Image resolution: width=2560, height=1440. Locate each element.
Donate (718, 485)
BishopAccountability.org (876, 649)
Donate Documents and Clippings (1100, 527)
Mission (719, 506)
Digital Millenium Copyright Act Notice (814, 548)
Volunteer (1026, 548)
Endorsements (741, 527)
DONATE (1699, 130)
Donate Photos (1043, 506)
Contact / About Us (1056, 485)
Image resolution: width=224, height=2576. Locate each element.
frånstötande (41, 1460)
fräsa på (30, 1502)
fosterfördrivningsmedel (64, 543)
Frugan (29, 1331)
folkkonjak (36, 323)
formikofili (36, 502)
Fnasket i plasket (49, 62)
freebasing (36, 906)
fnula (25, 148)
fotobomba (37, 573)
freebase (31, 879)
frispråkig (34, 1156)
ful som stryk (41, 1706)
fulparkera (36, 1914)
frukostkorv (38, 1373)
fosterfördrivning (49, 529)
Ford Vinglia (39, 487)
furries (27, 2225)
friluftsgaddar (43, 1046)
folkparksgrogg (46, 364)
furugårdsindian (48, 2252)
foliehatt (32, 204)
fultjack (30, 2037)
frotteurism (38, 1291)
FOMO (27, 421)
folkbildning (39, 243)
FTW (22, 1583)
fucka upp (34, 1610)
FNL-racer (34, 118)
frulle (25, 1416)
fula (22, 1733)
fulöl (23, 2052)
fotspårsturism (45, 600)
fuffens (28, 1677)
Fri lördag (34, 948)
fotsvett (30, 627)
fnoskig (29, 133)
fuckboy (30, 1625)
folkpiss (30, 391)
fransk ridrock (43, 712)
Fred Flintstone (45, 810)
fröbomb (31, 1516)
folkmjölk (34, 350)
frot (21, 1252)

◆ The problem: In the records above, the line with "fnula (25, 148)" marks the start and the line with "folkparksgrogg (46, 364)" marks the end; copy that stretch exactly, both lines included, and nothing else.

◆ Exercise solution:
fnula (25, 148)
fotobomba (37, 573)
freebase (31, 879)
frispråkig (34, 1156)
ful som stryk (41, 1706)
fulparkera (36, 1914)
frukostkorv (38, 1373)
fosterfördrivning (49, 529)
Ford Vinglia (39, 487)
furries (27, 2225)
friluftsgaddar (43, 1046)
folkparksgrogg (46, 364)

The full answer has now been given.